Try it
All lines in the material below that contain "dialog" should be located and copied.

--- START ---

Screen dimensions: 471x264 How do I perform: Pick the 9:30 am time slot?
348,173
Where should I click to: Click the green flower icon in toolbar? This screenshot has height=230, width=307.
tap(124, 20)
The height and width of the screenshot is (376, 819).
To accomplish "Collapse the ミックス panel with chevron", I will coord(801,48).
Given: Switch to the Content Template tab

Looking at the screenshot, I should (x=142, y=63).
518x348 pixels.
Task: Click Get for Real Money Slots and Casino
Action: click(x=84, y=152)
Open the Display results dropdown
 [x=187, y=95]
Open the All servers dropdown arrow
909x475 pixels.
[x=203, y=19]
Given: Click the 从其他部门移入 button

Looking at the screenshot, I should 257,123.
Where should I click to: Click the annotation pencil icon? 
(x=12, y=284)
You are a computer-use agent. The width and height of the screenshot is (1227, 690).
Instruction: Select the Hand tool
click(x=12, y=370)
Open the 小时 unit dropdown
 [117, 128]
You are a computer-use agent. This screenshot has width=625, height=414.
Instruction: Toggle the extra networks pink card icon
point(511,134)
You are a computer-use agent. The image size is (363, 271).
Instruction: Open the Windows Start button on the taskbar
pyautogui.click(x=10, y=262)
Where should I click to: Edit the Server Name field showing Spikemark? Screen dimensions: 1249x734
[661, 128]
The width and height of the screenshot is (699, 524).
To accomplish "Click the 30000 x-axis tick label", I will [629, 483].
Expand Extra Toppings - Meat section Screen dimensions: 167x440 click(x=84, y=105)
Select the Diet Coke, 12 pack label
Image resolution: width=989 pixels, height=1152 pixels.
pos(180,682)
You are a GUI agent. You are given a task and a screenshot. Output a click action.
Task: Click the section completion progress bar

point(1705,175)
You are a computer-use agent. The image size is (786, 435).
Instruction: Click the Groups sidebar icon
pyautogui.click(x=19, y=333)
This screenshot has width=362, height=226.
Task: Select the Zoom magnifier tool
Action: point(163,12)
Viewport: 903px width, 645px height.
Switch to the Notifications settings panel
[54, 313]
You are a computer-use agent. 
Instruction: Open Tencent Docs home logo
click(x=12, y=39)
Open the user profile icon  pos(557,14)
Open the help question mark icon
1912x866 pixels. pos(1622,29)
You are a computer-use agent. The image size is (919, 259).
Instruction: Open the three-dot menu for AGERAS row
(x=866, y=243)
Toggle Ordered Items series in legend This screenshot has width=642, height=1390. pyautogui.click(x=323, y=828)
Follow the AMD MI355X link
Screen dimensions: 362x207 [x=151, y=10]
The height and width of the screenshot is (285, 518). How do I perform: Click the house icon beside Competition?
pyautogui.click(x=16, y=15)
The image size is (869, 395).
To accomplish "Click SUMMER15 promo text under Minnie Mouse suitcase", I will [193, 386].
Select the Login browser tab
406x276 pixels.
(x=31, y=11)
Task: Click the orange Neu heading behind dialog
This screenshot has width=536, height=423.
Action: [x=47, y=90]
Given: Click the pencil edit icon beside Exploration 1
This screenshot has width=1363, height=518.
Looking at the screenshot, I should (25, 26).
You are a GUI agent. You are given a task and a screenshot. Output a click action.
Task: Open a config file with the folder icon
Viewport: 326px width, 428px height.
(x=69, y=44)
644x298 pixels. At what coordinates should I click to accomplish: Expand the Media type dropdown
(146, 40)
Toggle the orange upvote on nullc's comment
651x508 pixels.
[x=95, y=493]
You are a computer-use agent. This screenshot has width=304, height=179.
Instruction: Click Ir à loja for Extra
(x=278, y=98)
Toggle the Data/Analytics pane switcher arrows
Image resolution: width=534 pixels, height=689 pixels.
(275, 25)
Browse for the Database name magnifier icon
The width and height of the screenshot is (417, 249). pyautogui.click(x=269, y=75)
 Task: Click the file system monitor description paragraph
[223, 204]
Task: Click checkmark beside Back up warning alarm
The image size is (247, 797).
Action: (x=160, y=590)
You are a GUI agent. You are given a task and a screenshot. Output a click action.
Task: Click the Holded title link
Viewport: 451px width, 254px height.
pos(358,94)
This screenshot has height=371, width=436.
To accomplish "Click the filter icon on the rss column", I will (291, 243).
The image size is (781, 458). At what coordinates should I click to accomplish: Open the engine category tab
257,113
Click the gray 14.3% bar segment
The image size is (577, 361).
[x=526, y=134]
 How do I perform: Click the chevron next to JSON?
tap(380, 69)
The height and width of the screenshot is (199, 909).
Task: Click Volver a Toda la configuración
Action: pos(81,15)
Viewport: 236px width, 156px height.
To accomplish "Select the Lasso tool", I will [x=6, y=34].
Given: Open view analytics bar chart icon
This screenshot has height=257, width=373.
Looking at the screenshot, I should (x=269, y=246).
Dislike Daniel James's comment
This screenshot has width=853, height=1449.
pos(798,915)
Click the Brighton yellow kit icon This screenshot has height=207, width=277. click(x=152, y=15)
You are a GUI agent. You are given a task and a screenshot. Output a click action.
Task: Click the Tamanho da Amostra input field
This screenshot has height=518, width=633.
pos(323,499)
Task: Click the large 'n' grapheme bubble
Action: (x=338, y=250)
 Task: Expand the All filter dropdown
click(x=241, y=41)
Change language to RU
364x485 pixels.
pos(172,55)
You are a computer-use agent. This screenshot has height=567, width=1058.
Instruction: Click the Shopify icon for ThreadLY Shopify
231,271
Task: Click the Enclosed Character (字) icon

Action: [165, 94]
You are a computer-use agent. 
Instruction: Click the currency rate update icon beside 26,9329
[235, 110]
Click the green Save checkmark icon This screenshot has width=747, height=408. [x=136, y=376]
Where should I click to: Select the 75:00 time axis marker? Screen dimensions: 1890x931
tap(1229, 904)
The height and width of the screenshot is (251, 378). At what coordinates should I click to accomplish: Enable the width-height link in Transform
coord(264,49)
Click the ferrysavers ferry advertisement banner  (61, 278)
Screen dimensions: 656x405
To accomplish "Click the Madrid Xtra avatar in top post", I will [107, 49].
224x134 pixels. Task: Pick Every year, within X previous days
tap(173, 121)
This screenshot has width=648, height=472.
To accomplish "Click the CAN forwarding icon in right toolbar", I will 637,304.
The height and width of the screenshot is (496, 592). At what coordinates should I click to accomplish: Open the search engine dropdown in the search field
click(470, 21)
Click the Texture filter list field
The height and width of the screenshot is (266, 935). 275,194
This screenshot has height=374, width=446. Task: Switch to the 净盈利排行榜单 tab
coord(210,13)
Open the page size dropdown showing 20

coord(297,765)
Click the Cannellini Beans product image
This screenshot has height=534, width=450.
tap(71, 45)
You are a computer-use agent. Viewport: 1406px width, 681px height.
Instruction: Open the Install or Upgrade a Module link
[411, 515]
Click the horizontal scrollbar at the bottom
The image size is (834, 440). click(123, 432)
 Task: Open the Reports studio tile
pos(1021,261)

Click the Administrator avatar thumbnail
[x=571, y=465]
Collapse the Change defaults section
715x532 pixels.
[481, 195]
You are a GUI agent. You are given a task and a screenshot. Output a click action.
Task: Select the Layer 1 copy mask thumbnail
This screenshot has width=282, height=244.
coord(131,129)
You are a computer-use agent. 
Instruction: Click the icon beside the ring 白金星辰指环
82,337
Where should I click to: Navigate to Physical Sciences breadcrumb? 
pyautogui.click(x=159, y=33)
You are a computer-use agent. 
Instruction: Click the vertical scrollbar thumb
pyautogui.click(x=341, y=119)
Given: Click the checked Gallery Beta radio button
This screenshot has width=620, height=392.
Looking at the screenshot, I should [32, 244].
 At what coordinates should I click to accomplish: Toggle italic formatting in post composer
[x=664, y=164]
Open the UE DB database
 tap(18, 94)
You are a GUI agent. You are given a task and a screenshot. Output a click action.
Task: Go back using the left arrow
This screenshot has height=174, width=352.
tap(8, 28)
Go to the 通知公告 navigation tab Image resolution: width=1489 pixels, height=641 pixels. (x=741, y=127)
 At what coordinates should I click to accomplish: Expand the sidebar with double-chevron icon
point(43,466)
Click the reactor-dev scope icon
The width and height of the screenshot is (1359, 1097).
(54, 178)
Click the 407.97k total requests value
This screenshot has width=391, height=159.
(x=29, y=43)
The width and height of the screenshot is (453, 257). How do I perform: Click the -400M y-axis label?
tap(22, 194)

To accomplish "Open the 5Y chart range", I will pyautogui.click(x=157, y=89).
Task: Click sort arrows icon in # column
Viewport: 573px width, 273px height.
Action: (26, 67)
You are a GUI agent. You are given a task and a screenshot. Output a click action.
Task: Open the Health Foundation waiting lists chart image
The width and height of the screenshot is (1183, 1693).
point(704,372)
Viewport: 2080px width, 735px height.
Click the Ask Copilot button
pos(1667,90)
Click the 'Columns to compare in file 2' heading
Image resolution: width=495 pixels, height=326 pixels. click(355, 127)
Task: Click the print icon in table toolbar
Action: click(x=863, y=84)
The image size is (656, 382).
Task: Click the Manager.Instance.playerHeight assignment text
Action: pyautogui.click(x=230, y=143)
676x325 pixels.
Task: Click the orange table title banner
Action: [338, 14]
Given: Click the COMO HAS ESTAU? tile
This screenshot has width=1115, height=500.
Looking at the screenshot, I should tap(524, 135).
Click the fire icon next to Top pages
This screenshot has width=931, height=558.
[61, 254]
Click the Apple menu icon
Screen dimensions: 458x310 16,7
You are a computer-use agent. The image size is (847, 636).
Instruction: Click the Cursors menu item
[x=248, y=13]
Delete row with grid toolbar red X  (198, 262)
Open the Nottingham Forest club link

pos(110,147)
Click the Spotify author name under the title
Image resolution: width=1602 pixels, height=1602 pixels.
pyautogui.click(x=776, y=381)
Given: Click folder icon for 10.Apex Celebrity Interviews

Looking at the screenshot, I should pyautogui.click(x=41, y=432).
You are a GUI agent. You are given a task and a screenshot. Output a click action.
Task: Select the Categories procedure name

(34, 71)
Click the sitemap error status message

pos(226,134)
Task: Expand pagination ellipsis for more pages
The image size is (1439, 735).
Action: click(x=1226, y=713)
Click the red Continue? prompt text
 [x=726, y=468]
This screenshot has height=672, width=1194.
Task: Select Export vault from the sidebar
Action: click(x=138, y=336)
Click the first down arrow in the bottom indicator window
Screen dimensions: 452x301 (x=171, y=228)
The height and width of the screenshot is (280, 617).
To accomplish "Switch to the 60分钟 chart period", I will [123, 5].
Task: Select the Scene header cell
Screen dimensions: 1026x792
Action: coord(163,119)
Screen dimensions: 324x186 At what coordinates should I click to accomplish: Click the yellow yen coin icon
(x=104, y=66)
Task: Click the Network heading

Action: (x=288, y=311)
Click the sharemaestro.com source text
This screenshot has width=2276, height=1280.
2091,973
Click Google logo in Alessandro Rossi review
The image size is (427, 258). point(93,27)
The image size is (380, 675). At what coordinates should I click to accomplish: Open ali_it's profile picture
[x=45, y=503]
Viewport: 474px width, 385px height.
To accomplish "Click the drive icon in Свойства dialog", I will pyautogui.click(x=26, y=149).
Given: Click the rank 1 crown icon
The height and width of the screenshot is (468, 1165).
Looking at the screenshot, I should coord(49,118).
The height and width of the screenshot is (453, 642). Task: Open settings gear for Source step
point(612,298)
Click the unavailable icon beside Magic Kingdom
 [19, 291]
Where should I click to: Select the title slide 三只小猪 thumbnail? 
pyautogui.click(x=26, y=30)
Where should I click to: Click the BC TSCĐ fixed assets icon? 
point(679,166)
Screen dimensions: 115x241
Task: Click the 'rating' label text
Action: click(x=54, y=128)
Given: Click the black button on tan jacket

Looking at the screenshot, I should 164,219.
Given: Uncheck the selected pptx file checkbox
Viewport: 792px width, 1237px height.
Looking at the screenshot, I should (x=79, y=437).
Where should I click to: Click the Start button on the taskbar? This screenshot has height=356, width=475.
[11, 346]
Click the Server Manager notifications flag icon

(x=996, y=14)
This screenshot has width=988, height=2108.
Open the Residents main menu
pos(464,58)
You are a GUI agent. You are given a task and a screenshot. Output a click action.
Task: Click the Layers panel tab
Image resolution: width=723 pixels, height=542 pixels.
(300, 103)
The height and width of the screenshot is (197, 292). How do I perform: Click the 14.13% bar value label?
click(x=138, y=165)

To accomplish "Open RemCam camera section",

--- END ---

Written response
Task: Click the orange Neu heading behind dialog
To accomplish "Click the drive icon in Свойства dialog", I will pyautogui.click(x=26, y=149).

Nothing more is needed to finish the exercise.